Having had a look through a couple of note books & searched my email it would appear that I purchased a 10m roll in 2009 but never used any of it at the time, in 2014 I had a request for magnetics & made some up using this material & they wouldn’t stick to anything. Contacted supplier to be told that the material did not lose it’s magnetic properties over time but they didn’t replace the roll I had.
I actually ended up buying some from a different supplier so I could get the job done & it looks like I am going to have to do the same again for this job.
Probably should have thrown the roll out back then to save the problem arising again 😆
- MemberDecember 3, 2016 at 11:22 pm
That is so strange. How can a magnet lose its magnetism. There must be another factor involved to cause this surely
- MemberDecember 3, 2016 at 11:24 pmquote Phill Fenton:
- MemberDecember 4, 2016 at 7:10 am
Strangely I did a magnetic sign and poster for a customer, rolled both up in a 3in postal tube and sent it by courier to them.
Customer rang when he got it to say it wasn’t magnetic.
Ended up reprinting it and sending it flat, and all was OK.
- MemberDecember 4, 2016 at 7:38 am
I learned at school that magnets can lose their magnetism if
1. they are heated
2. they get knocked about
3. if they are put into a strong magnetic field.
So it is entirely possible the roll was dropped in transit or went through a scanner of some sort.
Heating is less likely without showing some distortion or coloration.
- MemberDecember 4, 2016 at 11:22 am
Simon what you say is True plus temperatures below -20 can also cause loss of magnetism but it is hard for me to believe that any of these factors have caused the problem. Distributors send out mag sheeting every day & no one has ever reported a problem that I am aware of, it’s true that couriers can be a bit harsh but from what I have read it requires quite a bit of bashing about or an extremely sever force to cause this to happen.
As far as temperature goes it is stored in a box in my unit & so you can forget about the upper temperature 😆 more likely to be caused by the cold but even though it gets cold in my unit in the winter it hasn’t been that cold that I am aware of it only felt that cold at times 😆
It’s not stored near or around any strong electromagnetic currents that I know of & isn’t kept near any other magnets.
David is the first Person I have ever known who has said that they have had a problem with mag sheeting, a google search doesn’t throw up lots of posts either so maybe this has happened more often than we suspect but just hasn’t been reported 😆 😆
- MemberDecember 4, 2016 at 4:41 pm
The electromagnetic pulse from a nuclear bomb exploding at 5000 ft can cause this.
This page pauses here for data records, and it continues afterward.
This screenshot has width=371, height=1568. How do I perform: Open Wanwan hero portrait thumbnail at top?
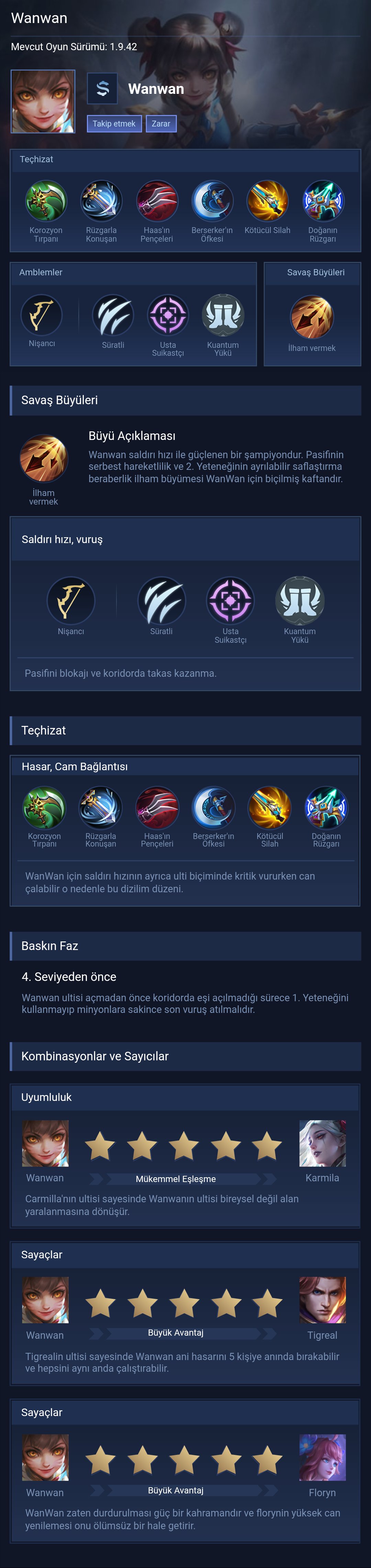click(43, 102)
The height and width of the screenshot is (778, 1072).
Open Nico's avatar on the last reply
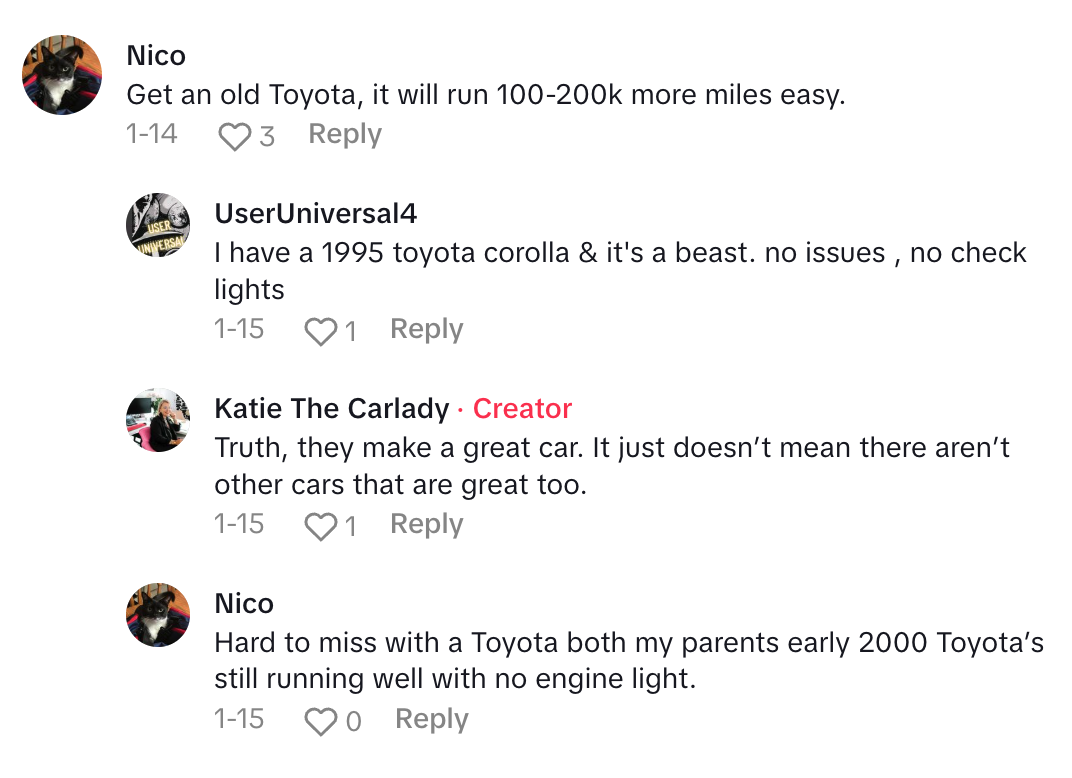(x=158, y=615)
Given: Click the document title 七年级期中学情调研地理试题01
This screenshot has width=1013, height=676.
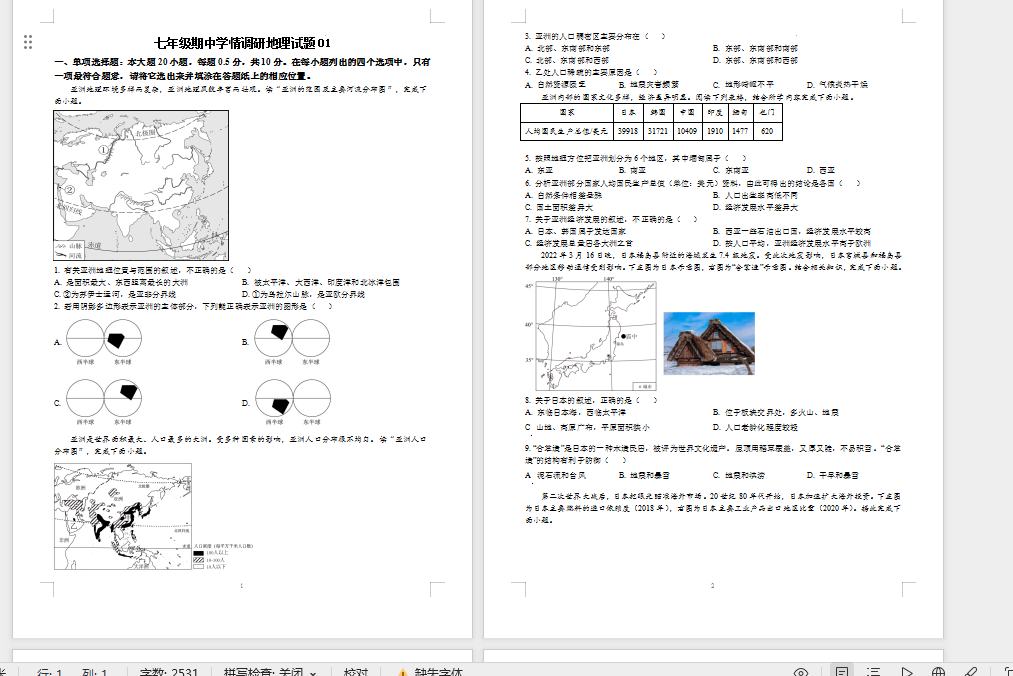Looking at the screenshot, I should click(x=242, y=42).
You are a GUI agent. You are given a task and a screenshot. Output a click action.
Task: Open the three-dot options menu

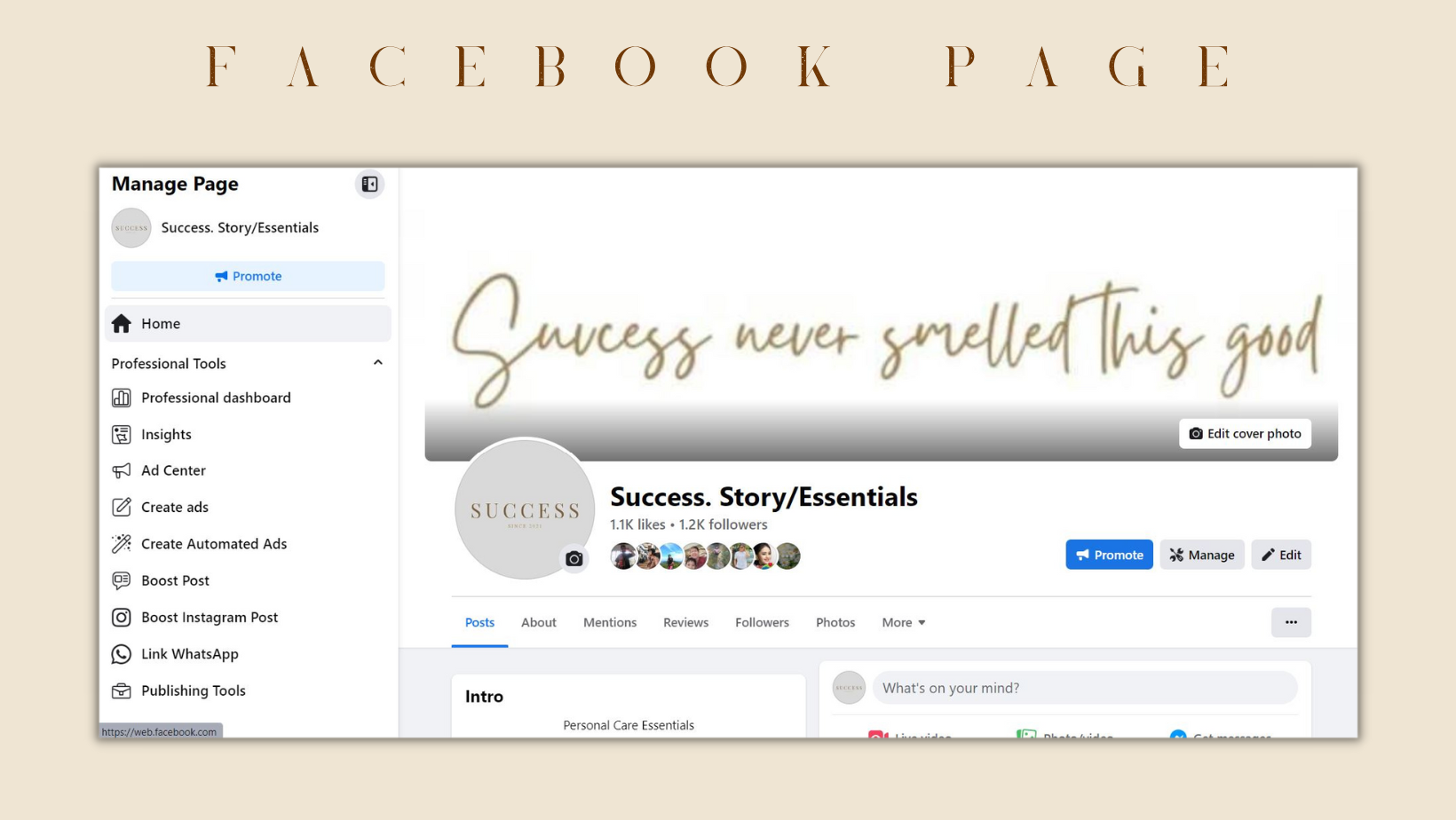[1291, 622]
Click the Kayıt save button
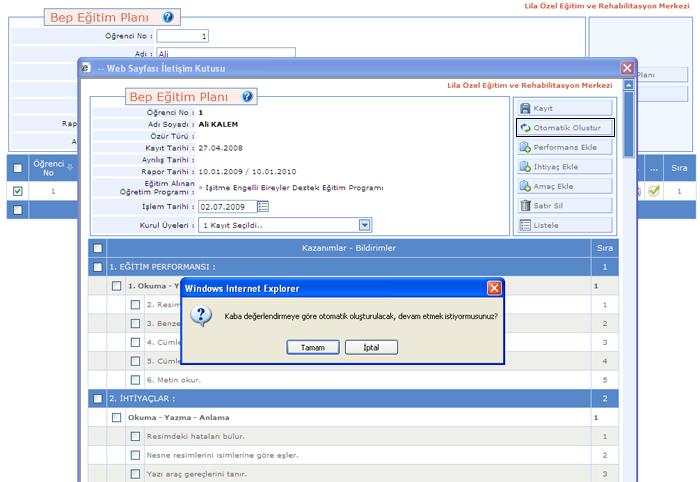Viewport: 700px width, 482px height. point(564,108)
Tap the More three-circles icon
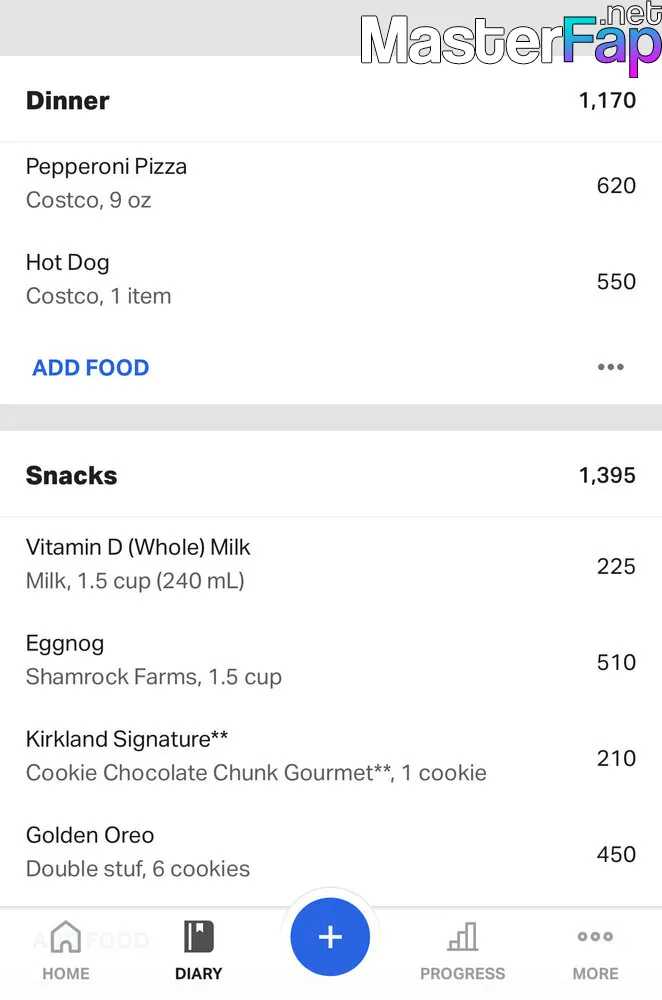The width and height of the screenshot is (662, 1000). (595, 936)
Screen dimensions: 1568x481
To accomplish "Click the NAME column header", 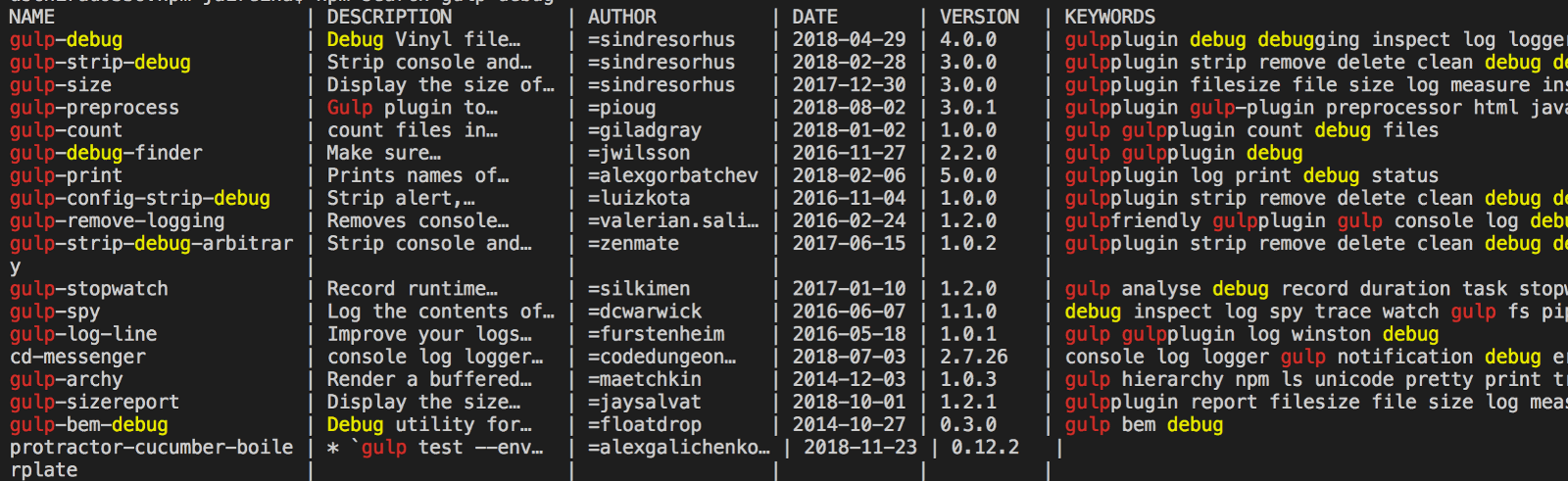I will point(32,17).
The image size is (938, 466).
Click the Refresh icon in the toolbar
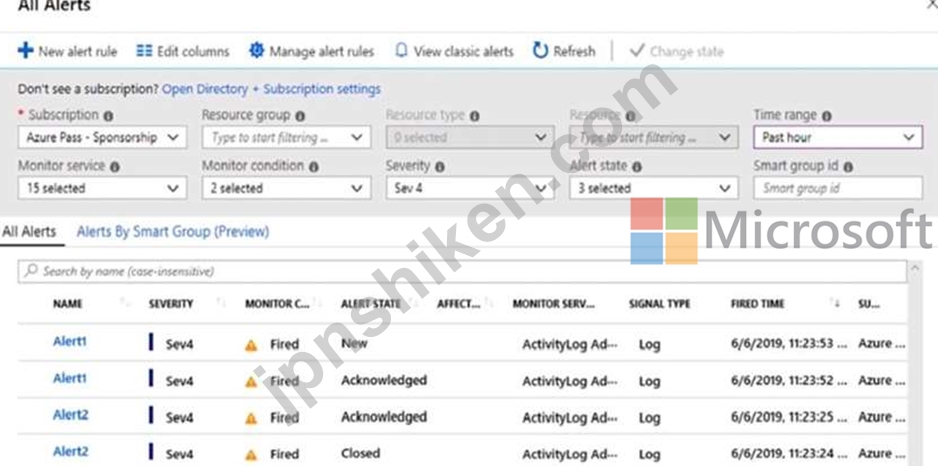[540, 51]
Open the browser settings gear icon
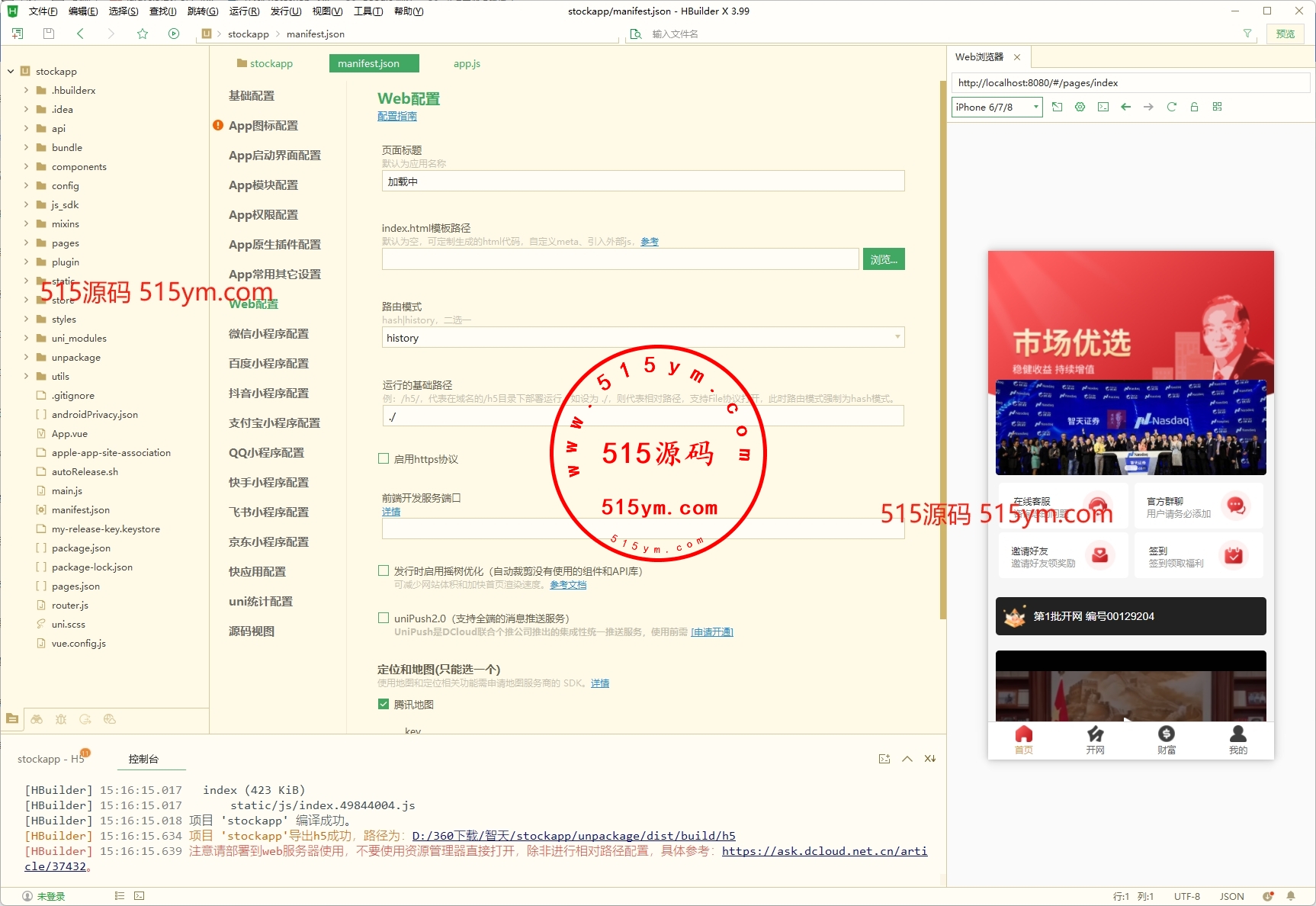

Make sure you don’t store your magnetic sheeting anywhere near where nuclear explosions are taking place.
- MemberDecember 4, 2016 at 6:51 pm
No wonder those magnetic panels we put on the Trident Submarine in Faslane kept slipping off…
learn something new every day! :awkward:
- MemberDecember 4, 2016 at 7:13 pmquote Robert Lambie:
No that was probably down to the rubber acoustic tiles & 3 inch thick layer of old paint that was covering it 😆 😆 😆
- MemberDecember 6, 2016 at 11:36 am
- MemberDecember 6, 2016 at 1:38 pm
Phill, that’s a good question but I have Ferro sheeting from the same company which I use to use to make custom magnetic boards for a transport company & although it is similar you can see the difference between the 2 materials. It also seems to have a slightly different feel to it.
I did wonder that myself when I first discovered it wasn’t magnetic, says so in the notes I made at the time 😆 😆
I am 99.9% sure this is magnetic sheeting & it does have a very (very) small amount of magnetism but not enough to even keep a very small piece stuck on the filling cabinet 😆
It’s the usual gloss on one side matt on the other.